Lo riconosco. E’ il professore Nello Altavilla, che nel 1987 mi di disse: “La matematica non è il tuo mestiere ma mi hanno detto che in italiano vai forte”. Accadde in una scuola media alla periferia di Napoli. Tante generazioni lo hanno avuto come docente di matematica. Nonostante per me fosse un supplente, è rimasto vivo il suo ricordo tra le pagine del mio diario scolastico. Finiamo a mangiare una pizza insieme, ci insoliamo dagli altri commensali.
Il prof. Altavilla trova terreno fertile di fronte a sé – non si accorge del reporter che c’è oltre la corteccia dell’ex allievo tra ricordi scolastici mescolati a quelli dei suoi studi. Li ariamo insieme e germogliano i sogni della generazione degli anni ’50 del secolo scorso, da studente dell’Alessandro Volta di Napoli fino ai giorni in cui andava a caccia di Renato Caccioppoli, il matematico napoletano raccontato magnificamente al cinema da Mario Martone. Il filo della memoria di Altavilla è lucido e il suo umorismo, che evoca quello dell’Alberto Sordi intervistato, colora la nostra conversazione. La memoria di Altavilla raccoglie ciò che ne era della provincia di un tempo, della semplicità perduta, dove anche la goffaggine e la “spavalderia dei vitelloni felliniani” erano in sintonia con quelle del Belpaese in bianco e nero.

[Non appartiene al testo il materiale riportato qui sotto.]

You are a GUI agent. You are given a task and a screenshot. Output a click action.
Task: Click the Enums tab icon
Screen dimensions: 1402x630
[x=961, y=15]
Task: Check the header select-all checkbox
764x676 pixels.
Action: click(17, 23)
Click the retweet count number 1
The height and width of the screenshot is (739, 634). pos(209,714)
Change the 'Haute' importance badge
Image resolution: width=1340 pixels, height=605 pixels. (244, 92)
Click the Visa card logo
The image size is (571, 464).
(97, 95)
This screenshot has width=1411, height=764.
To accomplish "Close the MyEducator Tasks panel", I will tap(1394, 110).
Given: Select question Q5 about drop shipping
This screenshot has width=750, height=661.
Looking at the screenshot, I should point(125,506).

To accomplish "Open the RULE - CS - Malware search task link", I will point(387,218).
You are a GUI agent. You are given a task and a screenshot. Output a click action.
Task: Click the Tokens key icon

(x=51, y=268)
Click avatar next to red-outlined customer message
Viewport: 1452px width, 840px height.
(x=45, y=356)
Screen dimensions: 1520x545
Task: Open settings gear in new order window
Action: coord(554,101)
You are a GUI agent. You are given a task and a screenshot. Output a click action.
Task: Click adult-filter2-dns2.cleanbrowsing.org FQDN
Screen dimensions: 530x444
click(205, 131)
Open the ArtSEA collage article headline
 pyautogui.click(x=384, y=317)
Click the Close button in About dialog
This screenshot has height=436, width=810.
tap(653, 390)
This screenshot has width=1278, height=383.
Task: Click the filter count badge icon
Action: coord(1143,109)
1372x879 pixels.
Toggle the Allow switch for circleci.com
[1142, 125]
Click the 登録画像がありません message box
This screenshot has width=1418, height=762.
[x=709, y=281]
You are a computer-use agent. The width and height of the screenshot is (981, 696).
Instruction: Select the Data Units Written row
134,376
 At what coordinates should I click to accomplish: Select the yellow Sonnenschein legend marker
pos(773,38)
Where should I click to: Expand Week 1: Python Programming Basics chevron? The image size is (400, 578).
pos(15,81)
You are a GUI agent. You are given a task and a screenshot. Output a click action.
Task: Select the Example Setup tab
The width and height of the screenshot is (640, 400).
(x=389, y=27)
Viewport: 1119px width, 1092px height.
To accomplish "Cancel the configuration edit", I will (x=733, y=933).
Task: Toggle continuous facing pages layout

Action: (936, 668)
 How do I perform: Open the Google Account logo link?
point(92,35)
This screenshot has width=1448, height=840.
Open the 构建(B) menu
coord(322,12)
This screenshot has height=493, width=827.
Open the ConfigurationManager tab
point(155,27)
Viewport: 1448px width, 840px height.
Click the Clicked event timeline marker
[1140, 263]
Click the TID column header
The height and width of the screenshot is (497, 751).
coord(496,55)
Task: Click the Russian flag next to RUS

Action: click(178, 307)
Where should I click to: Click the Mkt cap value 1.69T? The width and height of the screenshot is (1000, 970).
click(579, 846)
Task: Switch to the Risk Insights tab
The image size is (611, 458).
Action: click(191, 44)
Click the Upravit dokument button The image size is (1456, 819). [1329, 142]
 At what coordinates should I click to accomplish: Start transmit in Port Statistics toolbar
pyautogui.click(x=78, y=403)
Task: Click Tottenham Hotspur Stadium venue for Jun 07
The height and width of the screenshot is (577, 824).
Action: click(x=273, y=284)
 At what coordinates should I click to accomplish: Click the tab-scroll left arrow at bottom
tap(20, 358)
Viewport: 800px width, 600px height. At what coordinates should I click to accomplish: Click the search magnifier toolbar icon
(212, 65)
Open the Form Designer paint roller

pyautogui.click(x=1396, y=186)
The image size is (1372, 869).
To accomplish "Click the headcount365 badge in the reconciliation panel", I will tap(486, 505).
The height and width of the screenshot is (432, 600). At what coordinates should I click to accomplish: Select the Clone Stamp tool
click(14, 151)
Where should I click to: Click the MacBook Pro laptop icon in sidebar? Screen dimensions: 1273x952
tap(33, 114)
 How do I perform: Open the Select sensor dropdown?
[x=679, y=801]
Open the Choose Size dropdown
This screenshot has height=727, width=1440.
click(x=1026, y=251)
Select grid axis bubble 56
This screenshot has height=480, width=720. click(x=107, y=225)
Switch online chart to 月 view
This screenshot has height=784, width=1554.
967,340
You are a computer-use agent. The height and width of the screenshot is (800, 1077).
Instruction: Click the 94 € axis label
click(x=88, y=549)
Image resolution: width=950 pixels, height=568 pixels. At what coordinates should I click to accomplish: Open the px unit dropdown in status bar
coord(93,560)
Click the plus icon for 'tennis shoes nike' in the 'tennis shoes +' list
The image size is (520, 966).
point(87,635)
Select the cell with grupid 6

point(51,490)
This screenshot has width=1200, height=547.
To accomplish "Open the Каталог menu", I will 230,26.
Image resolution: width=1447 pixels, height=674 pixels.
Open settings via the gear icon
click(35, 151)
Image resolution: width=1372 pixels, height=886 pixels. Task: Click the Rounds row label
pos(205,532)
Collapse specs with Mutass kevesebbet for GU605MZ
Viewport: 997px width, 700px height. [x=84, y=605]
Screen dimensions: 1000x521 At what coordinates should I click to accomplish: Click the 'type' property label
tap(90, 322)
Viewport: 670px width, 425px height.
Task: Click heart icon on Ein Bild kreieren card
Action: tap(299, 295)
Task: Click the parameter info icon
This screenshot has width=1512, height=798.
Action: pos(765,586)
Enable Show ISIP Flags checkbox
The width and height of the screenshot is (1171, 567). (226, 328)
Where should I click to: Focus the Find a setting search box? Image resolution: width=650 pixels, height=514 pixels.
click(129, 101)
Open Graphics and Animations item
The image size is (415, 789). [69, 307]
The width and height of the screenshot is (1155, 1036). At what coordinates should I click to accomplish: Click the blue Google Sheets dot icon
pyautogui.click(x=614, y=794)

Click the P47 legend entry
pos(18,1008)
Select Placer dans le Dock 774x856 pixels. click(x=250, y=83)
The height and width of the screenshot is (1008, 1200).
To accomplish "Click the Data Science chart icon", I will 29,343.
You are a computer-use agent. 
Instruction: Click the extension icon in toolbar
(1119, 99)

Giungo ad una conclusione: la scuola ai tempi in cui ero allievo sedimentava legami speciali tra docenti e alunni. Nonostante sia passata tanta acqua sotto i ponti, troppa forse, il professore veterano fila la lana della confidenzialità con uno dei suoi tanti allievi. Questo per dire che, se ognuno di noi trovasse il coraggio di andare a far visita ad un ex professore in pensione, regaleremmo al nostro interlocutore la gioia di chi non vuole essere trascurato.
Il professore Nello Altavilla non si era accorto di essere finito in un’intervista. E forse un giorno ci ritroveremo a fare una passeggiata sottobraccio, a notte fonda, in corso Buenos Aires a Milano, canticchiando L’immensità. “Sì, io lo so tutta la vita sempre solo non sarò” metterà nero su bianco il legame tra un professore di matematica e un alunno “preso in prestito” in un’altra classe, che in fin dei conti non avevano smesso mai di volersi bene.